The co_await keyword instructs the compiler to generate code to suspend the current coroutine Main­Function() and resume execution when Helper­Function() produces a result. Since Helper­Function() is itself a IAsyncOperation<bool>, that result will also be a bool. You can then co_return that bool, which makes it the result of the Main­Function() coroutine.

Bonus chatter: The customer also found, in their experimentation, that this version also compiled successfully:

winrt::IAsyncOperation<bool> MainFunction()
{
    if (condition) co_return true;
    return false;
}

How does this work? It seems to be breaking the rules above, because we are using return with the result type, and we’re mixing return and co_return within the same function body.

Yes, this code should not compile.

What you’re seeing is a backward compatibility behavior of the Visual C++ compiler: When coroutines were being developed, the original idea was to overload the return. If you returned something that matched the declared return type, then it was treated as producing the return value of the function. But if you returned something that matched the result type, then the function transformed into a coroutine, and you were producing the result of the coroutine.

My guess is that this syntax was chosen to align with the C# and JavaScript languages, both of which overload the return statement in this way.

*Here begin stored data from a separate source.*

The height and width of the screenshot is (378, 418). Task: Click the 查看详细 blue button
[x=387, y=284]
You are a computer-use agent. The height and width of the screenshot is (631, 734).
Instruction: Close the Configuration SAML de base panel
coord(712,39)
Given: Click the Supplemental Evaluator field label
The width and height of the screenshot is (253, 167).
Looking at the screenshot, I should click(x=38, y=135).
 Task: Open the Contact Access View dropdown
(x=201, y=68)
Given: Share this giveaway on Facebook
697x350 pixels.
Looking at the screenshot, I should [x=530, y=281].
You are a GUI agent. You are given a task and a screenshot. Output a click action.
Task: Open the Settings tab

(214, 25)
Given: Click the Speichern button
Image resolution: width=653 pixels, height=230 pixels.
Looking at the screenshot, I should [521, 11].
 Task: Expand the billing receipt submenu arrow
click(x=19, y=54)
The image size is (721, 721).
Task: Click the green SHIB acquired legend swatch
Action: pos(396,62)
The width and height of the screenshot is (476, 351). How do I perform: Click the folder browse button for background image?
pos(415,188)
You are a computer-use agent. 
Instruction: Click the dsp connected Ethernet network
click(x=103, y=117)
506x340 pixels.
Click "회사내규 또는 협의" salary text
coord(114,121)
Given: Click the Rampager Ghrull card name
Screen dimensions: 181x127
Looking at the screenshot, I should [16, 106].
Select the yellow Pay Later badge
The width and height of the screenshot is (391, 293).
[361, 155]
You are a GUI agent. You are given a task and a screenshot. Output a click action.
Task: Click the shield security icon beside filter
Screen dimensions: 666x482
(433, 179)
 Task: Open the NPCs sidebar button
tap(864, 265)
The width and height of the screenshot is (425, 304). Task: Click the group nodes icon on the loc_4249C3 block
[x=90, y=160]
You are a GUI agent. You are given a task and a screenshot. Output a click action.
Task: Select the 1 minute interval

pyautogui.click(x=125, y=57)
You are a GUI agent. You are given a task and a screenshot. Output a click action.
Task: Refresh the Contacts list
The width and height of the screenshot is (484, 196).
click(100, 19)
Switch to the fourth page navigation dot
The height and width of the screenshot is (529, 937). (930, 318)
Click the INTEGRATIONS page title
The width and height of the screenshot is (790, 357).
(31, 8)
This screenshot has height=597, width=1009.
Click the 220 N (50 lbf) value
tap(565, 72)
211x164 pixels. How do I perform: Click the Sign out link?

Ultimately, however, the ambiguity was too much,¹ and the coroutine specification that was ratified created new keywords to make explicit whether the function body was a classic function or a coroutine. The Visual C++ compiler retains the old syntax for backward compatibility with existing code that was written to the pre-ratified standard.

It appears that an artifact of this backward compatibility is that the compiler accepts the reverse error:

winrt::IAsyncOperation<bool> MainFunction()
{
    co_return HelperFunction();
}

This uses co_return with the return type instead of the result type. Somehow, the compiler accepts it even though it’s not required by backward compatibility. (My guess is that there’s some compatibility code that merges return and co_return, and while that takes care of the compatibility issue, it also makes the compiler accept other things inadvertently.

It also seems that the /permissive- flag doesn’t turn off this compatibility behavior.

¹ Consider a class that is designed to be the return type of a coroutine.

template<typename T>
class task
{
    /* stuff required to be a coroutine return type */
};

task<int> calculate()
{
    /* do some calculations */
    co_return value;
}

This hypothetical task type supports being used as the return type of a coroutine, and our sketch of a calculate() function calculates a value and co_returns it.

But suppose we added a new constructor:

template<typename T>
class task
{
public:
    /* create a task that has already completed with a value */
    task(T const& resolved);

    /* existing stuff required to be a coroutine return type */
};

This new constructor provides a way to create an already-completed task by passing the result directly to the constructor.

Given this new constructor, the following code would become ambiguous under the pre-standardized version that used return for both normal return and coroutine return:

task<int> calculate()
{
    /* do some calculations */
    return value;
}

Is this a plain non-coroutine function that returns a task with the resolved constructor? Or is this a coroutine function that produces a task from the coroutine promise via return_value()? Both interpretations would be valid here.

Changing the keyword to co_return for coroutines removes this ambiguity.